Die state (die wear)

Die polishing

Strike quality

Circulation Wear
Design weakness issues. The Buff went through nine different obverse and two different reverse designs in its short history. Most of these changes were made to prevent or in response to weakness in the strike or premature loss of detail from circulation. None of the obverse design changes accomplished their purposes. The two types of reverses in 1913 exist because of premature wear on FIVE CENTS on the type 1 coins. This change was generally successful. LIBERTY was designed with weak lettering in 1913, and that design persisted through 1915. The word is so weak on many 1913-15 coins that strength or weakness of LIBERTY should be ignored when grading those dates.
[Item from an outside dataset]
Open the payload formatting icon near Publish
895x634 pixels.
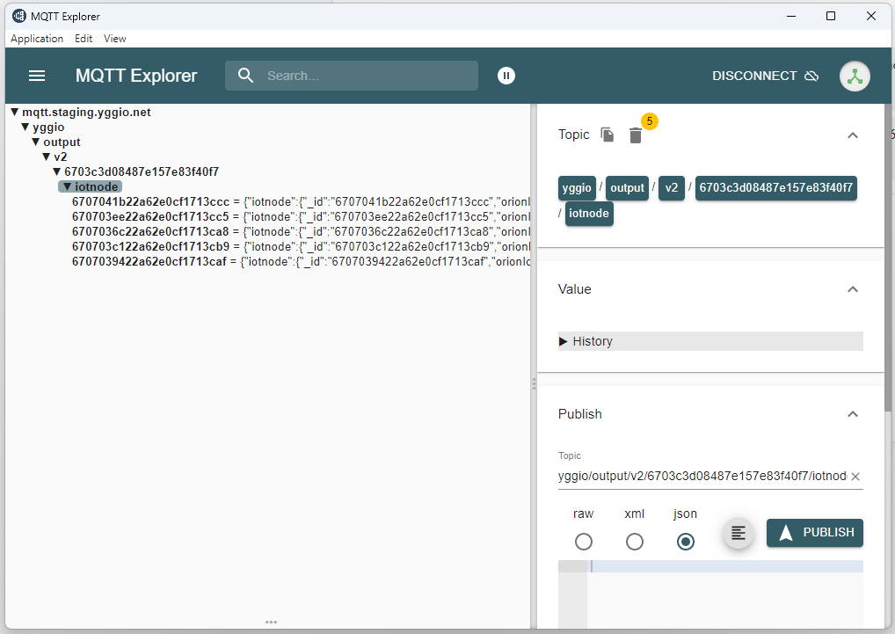(x=738, y=533)
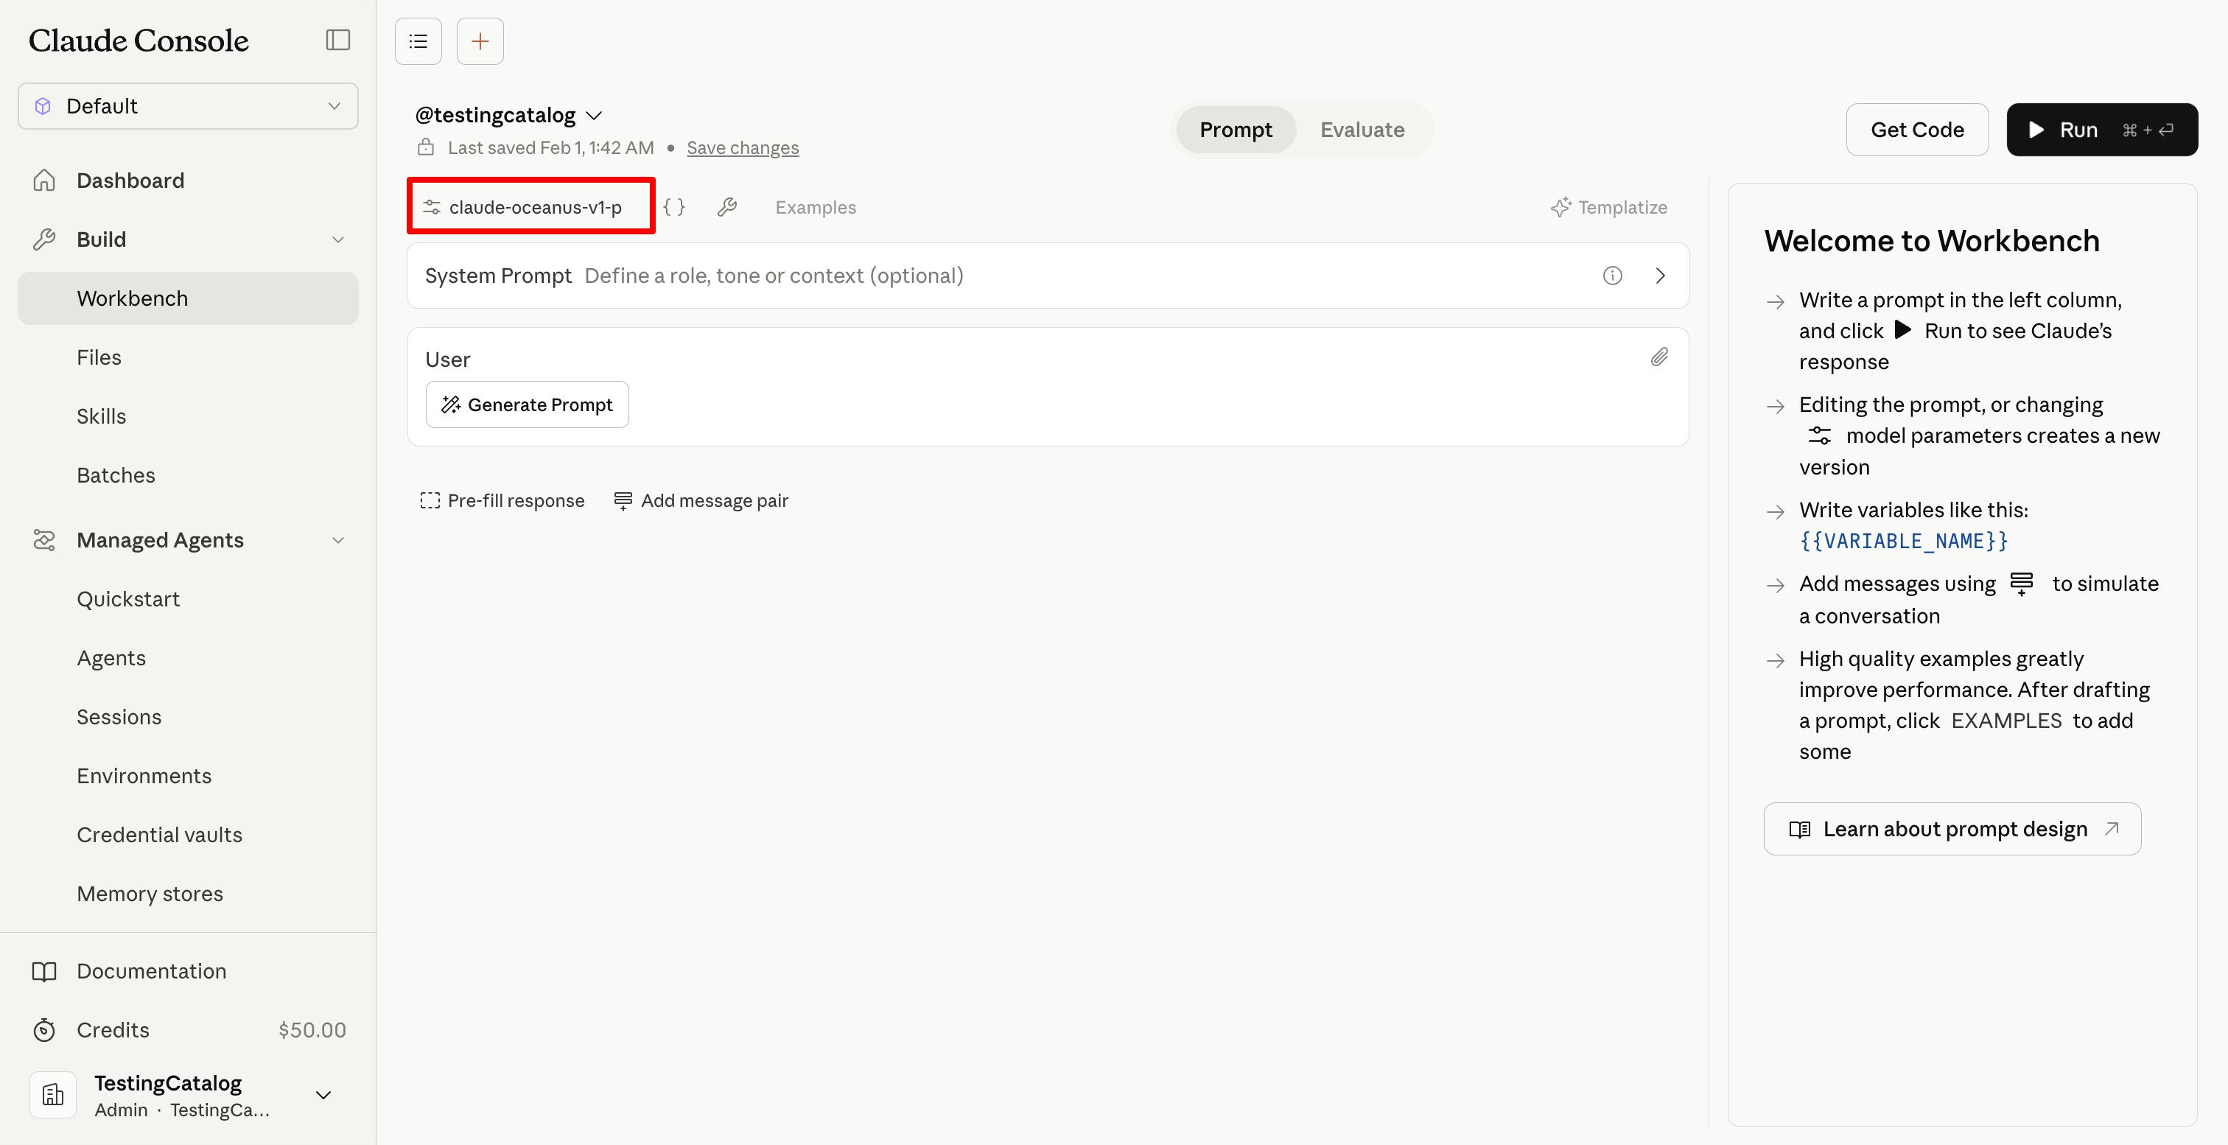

The small size of the coin relative to the cluttered design forced placement of the date on one of the highest points of the obverse, the Indian's shoulder. This led to premature wear. The problem was worsened by placement of the left ribbon, which blended into the date on moderately circulated coins. This ribbon was strengthened, weakened, curled, narrowed, and moved repeatedly throughout the series, without success in protecting the date.
Die state (die wear) issues. All three mints overused the dies. The two branch mints were unfamiliar with minting subsidiary coins, and certainly struggled with striking a complex design on a hard metal. To strike the design, they used high striking pressure. To meet production goals, they used the worn dies far too long. To save individual dies, they swapped one die at a time, rather than die pairs. All of this led to very late die state strikes and badly mismatched die pairings.
Die polishing issues. The dies clashed frequently. The cluttered design produced well-known obvious clashes, including the Indian's chin with EPU, the second feather with the top of the buffalo's head, and the buffalo's right rear leg with LIBERTY. Die polishing to eliminate the clash marks also damaged integrity of the design.
Strike quality. Philadelphia coins are generally decently struck. San Francisco coins are generally terribly struck. Pre-1934 Denver coins are generally terribly struck. Some dates and mints are almost never found well struck. Examples of awful strike years include 1924-D, 1925-D, and 1926-S.
Circulation wear. Five cents was quite a bit of money during the recession of 1921-1923 and the depression of 1929-1939. The coins circulated heavily. Poor design, over-used and over-polished dies, and weak strikes rapidly became unrecognizable dates and mints with heavy circulation.
Technical grades aside, the scarcest Buff in almost every date and mint is any coin meeting the following four criteria: a higher grade well-struck coin from an evenly-matched die pair without evident die clashes. A coin meeting these criteria in EF-40 may well sell for more than a typical MS-63.